- Born: 15 December 2010 (age 15) Tashkent

Gymnastics career
- Discipline: Rhythmic gymnastics
- Country represented: Uzbekistan (2024-present)
- Medal record
Representing Uzbekistan
Rhythmic gymnastics
Junior World Championships
| Bronze medal – third place | 2025 Sofia | Team |
Asian Junior Championships
| Gold medal – first place | 2024 Tashkent | Group All-Around |
| Gold medal – first place | 2024 Tashkent | 5 Hoops |
| Gold medal – first place | 2024 Tashkent | 10 Clubs |
| Gold medal – first place | 2025 Singapore | Group All-Around |
| Silver medal – second place | 2025 Singapore | 5 Hoops |
| Bronze medal – third place | 2025 Singapore | 10 Clubs |

= Alana Khafizova =

Uzbekistani rhythmic gymnast

Alana Khafizova (born 15 December 2010) is an Uzbek rhythmic gymnast. She represents Uzbekistan in international competitions.

== Biography ==
In 2023 Khafizova won gold with 5 hoops at the Youth Cup of Uzbekistan. In May of the following year she was selected to compete at the 2024 Asian Championships along Fatima El Sankari, Yosina Djuraeva, Milana Safina, Kristina Shin and Ravshana Shaabdurakhmanova, winning gold in the All-Around, with 5 hoops and with 5 clubs.

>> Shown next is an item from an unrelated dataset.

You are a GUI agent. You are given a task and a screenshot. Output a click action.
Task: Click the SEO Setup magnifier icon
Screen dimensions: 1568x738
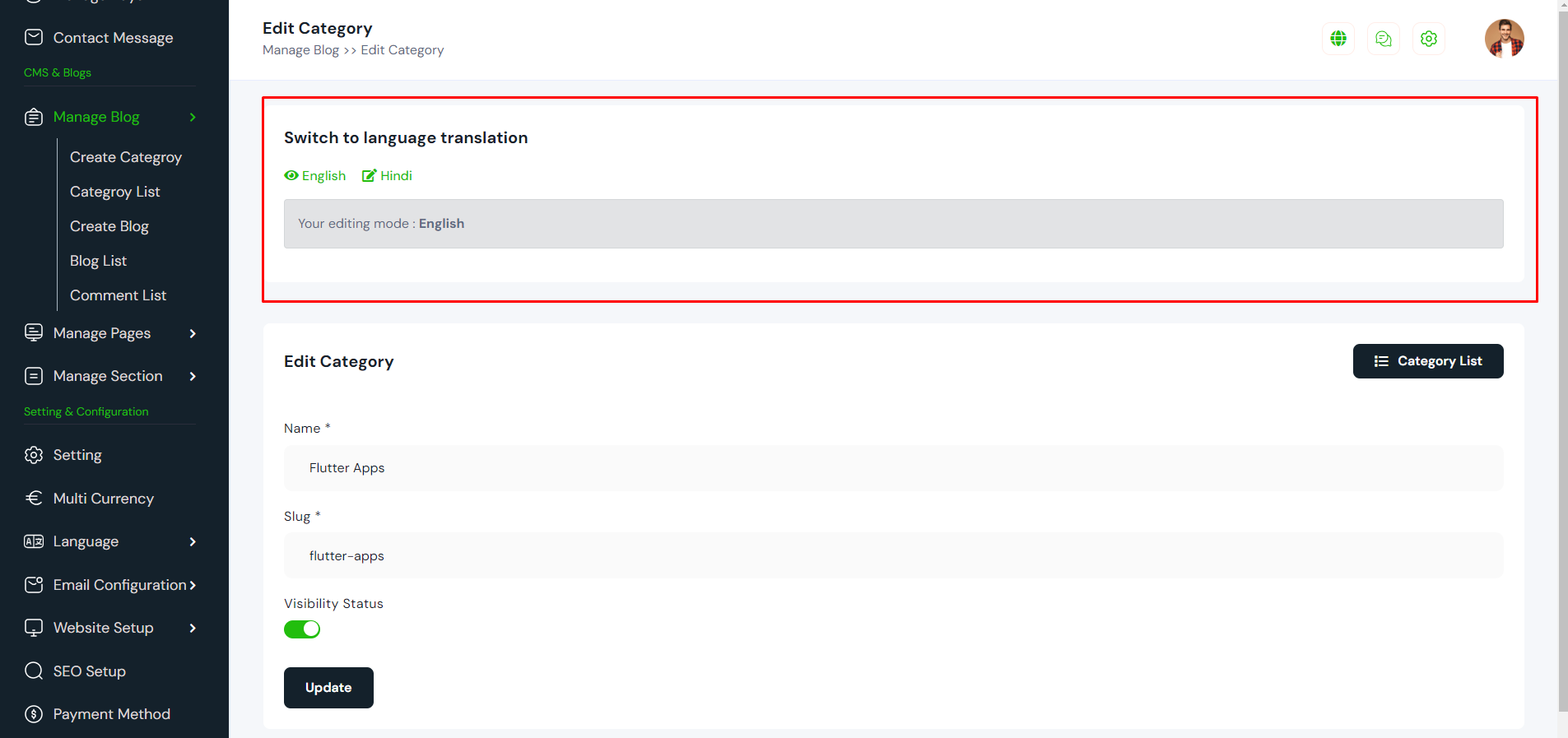tap(34, 671)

In March 2025 she won bronze overall and silver with 10 clubs at the Sofia International Cup. In early May silver in the All-Around and gold with 5 hoops at the Shining star tournament. Later she competed in the Asian Championships in Singapore, winning gold in the All-Around and in the two event finals. In late June Djuraeva was selected for the 3rd Junior World Championships in Sofia, winning bronze in teams along groupmates Yosina Djuraeva, Zamira Khvalcheva, Milana Safina, Kristina Shin, Jasmine Yakhlakova and individuals Viktoriya Nikiforova and Sofiya Usova.